**INFORMATION GIVEN:**
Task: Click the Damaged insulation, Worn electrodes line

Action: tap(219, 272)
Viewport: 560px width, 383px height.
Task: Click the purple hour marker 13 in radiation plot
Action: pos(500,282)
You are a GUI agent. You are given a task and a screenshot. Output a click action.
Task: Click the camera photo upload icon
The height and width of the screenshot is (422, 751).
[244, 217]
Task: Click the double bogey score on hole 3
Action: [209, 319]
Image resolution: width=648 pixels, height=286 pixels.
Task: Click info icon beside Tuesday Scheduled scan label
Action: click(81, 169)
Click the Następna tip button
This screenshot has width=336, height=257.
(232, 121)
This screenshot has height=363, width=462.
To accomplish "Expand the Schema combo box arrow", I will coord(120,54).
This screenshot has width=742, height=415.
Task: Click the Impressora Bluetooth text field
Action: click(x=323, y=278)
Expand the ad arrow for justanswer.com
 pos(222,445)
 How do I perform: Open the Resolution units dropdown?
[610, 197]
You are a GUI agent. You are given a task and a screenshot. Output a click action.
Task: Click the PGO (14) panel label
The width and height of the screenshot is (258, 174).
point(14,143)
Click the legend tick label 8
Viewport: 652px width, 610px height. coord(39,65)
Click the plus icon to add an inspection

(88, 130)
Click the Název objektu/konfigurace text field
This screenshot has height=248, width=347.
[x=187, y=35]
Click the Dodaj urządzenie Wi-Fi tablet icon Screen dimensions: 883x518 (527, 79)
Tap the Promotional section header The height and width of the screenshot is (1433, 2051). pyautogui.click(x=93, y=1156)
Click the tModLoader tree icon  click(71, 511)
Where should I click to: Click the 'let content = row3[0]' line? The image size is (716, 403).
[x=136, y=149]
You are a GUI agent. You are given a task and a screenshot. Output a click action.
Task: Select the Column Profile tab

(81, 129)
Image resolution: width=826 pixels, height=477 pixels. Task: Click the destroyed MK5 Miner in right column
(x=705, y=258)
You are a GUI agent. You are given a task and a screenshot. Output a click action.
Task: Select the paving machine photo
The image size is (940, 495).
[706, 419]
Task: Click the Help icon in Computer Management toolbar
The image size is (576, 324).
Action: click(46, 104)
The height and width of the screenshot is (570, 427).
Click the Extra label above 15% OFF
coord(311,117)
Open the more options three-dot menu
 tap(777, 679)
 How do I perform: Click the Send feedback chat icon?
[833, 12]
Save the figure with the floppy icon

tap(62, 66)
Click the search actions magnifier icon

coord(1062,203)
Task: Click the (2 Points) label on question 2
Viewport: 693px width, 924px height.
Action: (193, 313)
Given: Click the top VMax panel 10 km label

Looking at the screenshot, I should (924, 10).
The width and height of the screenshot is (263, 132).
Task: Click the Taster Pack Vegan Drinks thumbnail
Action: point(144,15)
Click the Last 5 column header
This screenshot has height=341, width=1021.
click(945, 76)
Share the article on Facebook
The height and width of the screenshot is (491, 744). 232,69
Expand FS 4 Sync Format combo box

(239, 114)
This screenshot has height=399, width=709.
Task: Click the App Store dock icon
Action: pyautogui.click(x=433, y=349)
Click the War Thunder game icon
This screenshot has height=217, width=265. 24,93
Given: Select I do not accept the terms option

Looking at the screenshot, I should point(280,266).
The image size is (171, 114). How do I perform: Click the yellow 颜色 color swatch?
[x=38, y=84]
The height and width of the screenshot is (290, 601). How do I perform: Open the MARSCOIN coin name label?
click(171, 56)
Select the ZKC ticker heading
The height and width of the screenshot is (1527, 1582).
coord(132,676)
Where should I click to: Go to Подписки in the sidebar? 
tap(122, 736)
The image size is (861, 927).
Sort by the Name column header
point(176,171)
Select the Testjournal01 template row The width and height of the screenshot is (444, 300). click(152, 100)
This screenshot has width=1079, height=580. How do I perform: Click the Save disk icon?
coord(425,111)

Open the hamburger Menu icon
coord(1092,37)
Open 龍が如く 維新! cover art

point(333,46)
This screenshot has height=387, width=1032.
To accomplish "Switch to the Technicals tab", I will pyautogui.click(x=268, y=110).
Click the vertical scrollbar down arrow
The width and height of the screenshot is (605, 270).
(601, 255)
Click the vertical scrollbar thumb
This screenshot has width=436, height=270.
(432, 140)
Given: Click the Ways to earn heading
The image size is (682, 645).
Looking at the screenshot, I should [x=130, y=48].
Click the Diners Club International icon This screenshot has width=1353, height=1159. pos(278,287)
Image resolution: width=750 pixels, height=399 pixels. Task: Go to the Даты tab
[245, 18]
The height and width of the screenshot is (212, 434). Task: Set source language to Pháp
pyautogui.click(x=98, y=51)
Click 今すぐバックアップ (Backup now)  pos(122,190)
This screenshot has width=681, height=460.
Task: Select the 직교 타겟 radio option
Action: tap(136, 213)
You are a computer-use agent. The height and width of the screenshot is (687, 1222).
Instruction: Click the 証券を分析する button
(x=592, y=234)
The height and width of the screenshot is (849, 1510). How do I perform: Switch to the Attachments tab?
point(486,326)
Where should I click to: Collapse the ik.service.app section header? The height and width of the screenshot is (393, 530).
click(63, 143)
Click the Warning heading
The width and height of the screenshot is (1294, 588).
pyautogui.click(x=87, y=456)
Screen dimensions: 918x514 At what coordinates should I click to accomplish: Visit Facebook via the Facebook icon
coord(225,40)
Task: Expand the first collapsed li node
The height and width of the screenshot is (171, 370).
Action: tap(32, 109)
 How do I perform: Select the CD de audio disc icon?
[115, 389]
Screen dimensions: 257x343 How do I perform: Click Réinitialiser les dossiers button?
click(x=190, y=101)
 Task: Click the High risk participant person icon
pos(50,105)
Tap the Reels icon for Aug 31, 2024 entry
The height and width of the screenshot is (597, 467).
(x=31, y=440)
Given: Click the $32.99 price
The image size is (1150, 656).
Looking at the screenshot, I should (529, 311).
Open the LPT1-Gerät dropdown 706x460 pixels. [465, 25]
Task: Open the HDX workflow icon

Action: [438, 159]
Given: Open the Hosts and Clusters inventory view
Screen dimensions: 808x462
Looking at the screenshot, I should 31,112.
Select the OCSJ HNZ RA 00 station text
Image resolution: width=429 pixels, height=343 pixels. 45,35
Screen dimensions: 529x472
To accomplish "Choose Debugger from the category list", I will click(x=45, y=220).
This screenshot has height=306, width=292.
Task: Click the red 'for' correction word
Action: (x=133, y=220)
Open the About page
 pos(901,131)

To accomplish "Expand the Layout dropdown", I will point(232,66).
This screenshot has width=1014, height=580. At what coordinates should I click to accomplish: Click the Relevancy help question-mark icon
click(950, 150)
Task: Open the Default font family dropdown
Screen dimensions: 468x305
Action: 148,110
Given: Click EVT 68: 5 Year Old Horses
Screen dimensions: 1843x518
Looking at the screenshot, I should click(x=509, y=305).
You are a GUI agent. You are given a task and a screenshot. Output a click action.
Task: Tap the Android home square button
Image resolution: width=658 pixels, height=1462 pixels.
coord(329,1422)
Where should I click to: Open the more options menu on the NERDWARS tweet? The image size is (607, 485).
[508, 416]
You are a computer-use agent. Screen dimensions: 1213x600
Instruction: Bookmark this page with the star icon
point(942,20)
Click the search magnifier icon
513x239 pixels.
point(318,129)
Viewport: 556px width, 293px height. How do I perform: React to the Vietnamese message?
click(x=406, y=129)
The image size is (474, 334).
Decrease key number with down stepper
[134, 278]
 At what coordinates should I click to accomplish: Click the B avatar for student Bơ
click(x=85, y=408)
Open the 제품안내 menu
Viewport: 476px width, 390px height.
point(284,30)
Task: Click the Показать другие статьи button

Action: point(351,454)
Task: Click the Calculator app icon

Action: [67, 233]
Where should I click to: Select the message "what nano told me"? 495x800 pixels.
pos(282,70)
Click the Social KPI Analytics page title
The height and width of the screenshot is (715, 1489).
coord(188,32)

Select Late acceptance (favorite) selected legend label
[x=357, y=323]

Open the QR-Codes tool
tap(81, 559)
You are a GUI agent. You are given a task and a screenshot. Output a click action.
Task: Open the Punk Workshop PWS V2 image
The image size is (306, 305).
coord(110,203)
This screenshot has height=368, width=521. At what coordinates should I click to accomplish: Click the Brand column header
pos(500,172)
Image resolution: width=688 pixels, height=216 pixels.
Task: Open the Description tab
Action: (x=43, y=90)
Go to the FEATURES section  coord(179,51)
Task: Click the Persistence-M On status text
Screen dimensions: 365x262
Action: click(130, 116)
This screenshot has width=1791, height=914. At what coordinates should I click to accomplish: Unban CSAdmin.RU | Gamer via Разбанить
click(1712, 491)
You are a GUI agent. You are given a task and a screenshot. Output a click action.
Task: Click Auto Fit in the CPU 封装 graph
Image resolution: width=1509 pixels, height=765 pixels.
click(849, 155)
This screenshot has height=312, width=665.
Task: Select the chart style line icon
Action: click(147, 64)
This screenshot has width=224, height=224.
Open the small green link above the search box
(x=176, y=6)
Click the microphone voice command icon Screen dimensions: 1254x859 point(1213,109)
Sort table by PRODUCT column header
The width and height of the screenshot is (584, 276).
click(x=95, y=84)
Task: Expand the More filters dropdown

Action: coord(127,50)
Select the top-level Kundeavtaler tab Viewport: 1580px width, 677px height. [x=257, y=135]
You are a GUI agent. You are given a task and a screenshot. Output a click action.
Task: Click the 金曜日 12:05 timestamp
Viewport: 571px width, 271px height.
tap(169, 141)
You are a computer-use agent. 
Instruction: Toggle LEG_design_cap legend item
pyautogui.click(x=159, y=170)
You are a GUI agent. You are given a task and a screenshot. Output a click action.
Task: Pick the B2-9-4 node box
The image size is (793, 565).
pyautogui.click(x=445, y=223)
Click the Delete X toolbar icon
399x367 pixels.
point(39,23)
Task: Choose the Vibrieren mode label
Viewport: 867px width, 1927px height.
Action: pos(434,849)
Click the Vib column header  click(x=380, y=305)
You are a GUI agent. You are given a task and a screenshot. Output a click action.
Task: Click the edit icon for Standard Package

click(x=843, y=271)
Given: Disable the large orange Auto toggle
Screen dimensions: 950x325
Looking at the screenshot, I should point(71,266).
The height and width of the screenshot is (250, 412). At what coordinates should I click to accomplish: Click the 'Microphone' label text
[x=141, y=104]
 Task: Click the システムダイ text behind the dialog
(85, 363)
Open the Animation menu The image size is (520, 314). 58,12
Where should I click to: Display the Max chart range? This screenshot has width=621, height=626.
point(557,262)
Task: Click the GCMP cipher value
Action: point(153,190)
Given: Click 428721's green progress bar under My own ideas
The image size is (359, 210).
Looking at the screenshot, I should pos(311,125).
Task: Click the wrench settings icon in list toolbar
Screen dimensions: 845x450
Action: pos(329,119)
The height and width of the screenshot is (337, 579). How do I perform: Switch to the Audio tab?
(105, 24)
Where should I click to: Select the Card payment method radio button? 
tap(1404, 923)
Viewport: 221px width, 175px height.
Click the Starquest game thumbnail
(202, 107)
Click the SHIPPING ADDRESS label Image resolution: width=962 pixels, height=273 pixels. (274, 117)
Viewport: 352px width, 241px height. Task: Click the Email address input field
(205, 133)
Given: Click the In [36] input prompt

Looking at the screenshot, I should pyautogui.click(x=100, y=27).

**GIVEN EXERCISE:**
Copy the lines from the line containing "Click the microphone" through the line containing "Select the top-level", swapping "More filters" for "Advanced filters" and changing nothing else.

**ANSWER IN FULL:**
Click the microphone voice command icon Screen dimensions: 1254x859 point(1213,109)
Sort table by PRODUCT column header
The width and height of the screenshot is (584, 276).
click(x=95, y=84)
Task: Expand the Advanced filters dropdown

Action: coord(127,50)
Select the top-level Kundeavtaler tab Viewport: 1580px width, 677px height. [x=257, y=135]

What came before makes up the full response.